**Textabschnitt**
Ari Folman ist Regisseur, Drehbuchautor und Filmproduzent und wurde als Sohn polnischer Holocaust- Überlebender in Haifa geboren. 2008 dreht er über eigene traumatische Erinnerungen aus dem Libanonkrieg (1982) den animierten Dokumentarfilm „Waltz with Bashir“, der als bester fremdsprachiger Film für den Oskar nominiert wurde. David Polonsky stammt aus Kiew und ist preisgekrönter Illustrator und Comiczeichner. Weltbekannt wurde er durch seine Arbeit für den o.g. Film und die gleichnamige Graphic Novel.
Gemeinsam haben die renommierten Künstler das literarische Vermächtnis von Anne Frank umfangreich und aufwändig als sogenanntes Graphic Diary aufgearbeitet. Anne Frank war ein jüdisches deutsches Mädchen, das 1934 mit seinen Eltern und Schwester Margot in die Niederlande auswanderte, um der Verfolgung durch die Nazis zu entgehen. Ab 1942 lebte die Familie in einem versteckten Hinterhaus in Amsterdam. Dort hielt Anne Frank bis zur Verhaftung und Deportation ihre Erlebnisse und Gedanken in einem Tagebuch fest, das nach dem Krieg als „Tagebuch der Anne Frank“ von ihrem Vater Otto Frank veröffentlicht wurde. Anne Frank gilt als jugendliche Symbolfigur gegen die Unmenschlichkeit des Völkermordes in der Zeit des Nationalsozialismus.
Folman und Polonsky haben sich also einiges vorgenommen und sind sich der Verantwortung und Tragweite dieses künstlerischen Projekts durchaus bewusst. Es ist ein gehöriges Unterfangen das historische Textdokument, das bereits vielfach in Theaterstücke, Filme, Hörspiele, Dichtung und Musik übertragen wurde, als künstlerisch anspruchsvolle Bildgeschichte neu zu interpretieren. Es ist nämlich gerade kein einfaches Comic, das hier entstanden ist. Die englische Bezeichnung Graphic Diary, abgeleitet von Graphic Novel, trifft es dagegen ziemlich gut, weil die Begriffe als Fachbegriffe für eine Kunstsparte etabliert sind.
Folman und Polonsky haben es sich weiß Gott nicht leicht gemacht. Offensichtlich gab es eine enge Zusammenarbeit zwischen ihnen und dem Anne Frank Fonds, der das Erbe seit dem Tod des Vaters verwaltet. Größte Aufgabe war es von vornherein die etwas 3500 Originalseiten zu straffen und erzählerisch zu verdichten. Faustregel war es 30 Seiten Originaltext in der graphischen Version auf 10 Seiten zu reduzieren, dabei wurden Einträge gebündelt um möglichst alle der vielfältigen Themen anzusprechen, die Anne beschäftigten. Die Einträge sind chronologisch angeordnet und unaufdringlich mit Daten versehen. Bei der graphischen Darstellung wurde wirklich mit allen Mitteln der zeichnerischen und erzählerischen Kunst operiert. Es ist farbenfroh, phantasievoll, bildstark und nicht zuletzt einfallsreich und sehr oft witzig. Man hat als Leser und Betrachter wirklich den Eindruck in die spezielle Welt einer intelligenten und impulsiven Jugendlichen eintauchen zu können. Es geht viel um das das praktische Zusammenleben in beengten und eigentlich absurden Wohnverhältnissen, um Essenversorgung, um Körperhygiene, um zwischenmenschliche Beziehungen. Selbstverständlich spielen auch gesellschaftliche und politische Geschehnisse eine wesentliche Rolle, aber auf eine ungewöhnlich spielerische Art. Einige zentrale Passagen wurden dann auch konsequent nicht illustriert, sondern als Textblöcke in Schriftform übernommen und wortgetreu zitiert. Das gibt Menschen punktuell die Gelegenheit die ursprüngliche Präsentationsform zu erleben.

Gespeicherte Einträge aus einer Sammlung

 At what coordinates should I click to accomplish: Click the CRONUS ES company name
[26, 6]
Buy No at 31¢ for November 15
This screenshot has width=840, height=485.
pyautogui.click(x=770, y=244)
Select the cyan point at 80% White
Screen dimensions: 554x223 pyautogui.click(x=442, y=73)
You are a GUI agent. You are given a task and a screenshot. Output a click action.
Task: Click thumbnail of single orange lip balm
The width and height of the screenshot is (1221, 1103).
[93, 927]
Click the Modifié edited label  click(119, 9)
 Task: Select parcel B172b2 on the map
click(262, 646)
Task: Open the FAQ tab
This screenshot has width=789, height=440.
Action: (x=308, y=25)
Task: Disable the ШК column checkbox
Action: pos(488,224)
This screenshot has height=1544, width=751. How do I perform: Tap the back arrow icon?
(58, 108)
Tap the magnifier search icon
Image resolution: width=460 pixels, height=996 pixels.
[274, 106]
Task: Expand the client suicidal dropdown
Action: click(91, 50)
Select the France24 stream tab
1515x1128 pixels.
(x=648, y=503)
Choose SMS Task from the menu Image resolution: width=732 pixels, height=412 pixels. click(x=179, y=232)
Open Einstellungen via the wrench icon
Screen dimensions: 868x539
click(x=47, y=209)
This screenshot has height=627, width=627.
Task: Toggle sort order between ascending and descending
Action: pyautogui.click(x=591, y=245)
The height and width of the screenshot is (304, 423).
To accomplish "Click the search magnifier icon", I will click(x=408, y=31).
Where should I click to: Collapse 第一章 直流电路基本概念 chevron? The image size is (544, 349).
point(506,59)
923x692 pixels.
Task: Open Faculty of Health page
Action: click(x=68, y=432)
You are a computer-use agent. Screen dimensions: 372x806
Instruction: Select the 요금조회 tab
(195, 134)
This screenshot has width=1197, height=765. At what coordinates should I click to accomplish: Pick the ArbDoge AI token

**Zu beantwortende Fragen**
(1) Schreiben Sie die Stelle aus dem Textabschnitt wörtlich ab, beginnend bei „Gemeinsam haben die“ und endend bei „Zeit des Nationalsozialismus.“.
(2) Warum trifft die Bezeichnung „Graphic Diary“ laut dem Textabschnitt ziemlich gut zu? Antworten Sie in ein bis drei Sätzen.

**Antworten in Reihenfolge**
(1)
Gemeinsam haben die renommierten Künstler das literarische Vermächtnis von Anne Frank umfangreich und aufwändig als sogenanntes Graphic Diary aufgearbeitet. Anne Frank war ein jüdisches deutsches Mädchen, das 1934 mit seinen Eltern und Schwester Margot in die Niederlande auswanderte, um der Verfolgung durch die Nazis zu entgehen. Ab 1942 lebte die Familie in einem versteckten Hinterhaus in Amsterdam. Dort hielt Anne Frank bis zur Verhaftung und Deportation ihre Erlebnisse und Gedanken in einem Tagebuch fest, das nach dem Krieg als „Tagebuch der Anne Frank“ von ihrem Vater Otto Frank veröffentlicht wurde. Anne Frank gilt als jugendliche Symbolfigur gegen die Unmenschlichkeit des Völkermordes in der Zeit des Nationalsozialismus.

(2) Die Bezeichnung ist von „Graphic Novel“ abgeleitet und passt, weil diese Begriffe als Fachbegriffe für eine Kunstsparte etabliert sind. Das entstandene Werk ist nämlich gerade kein einfaches Comic.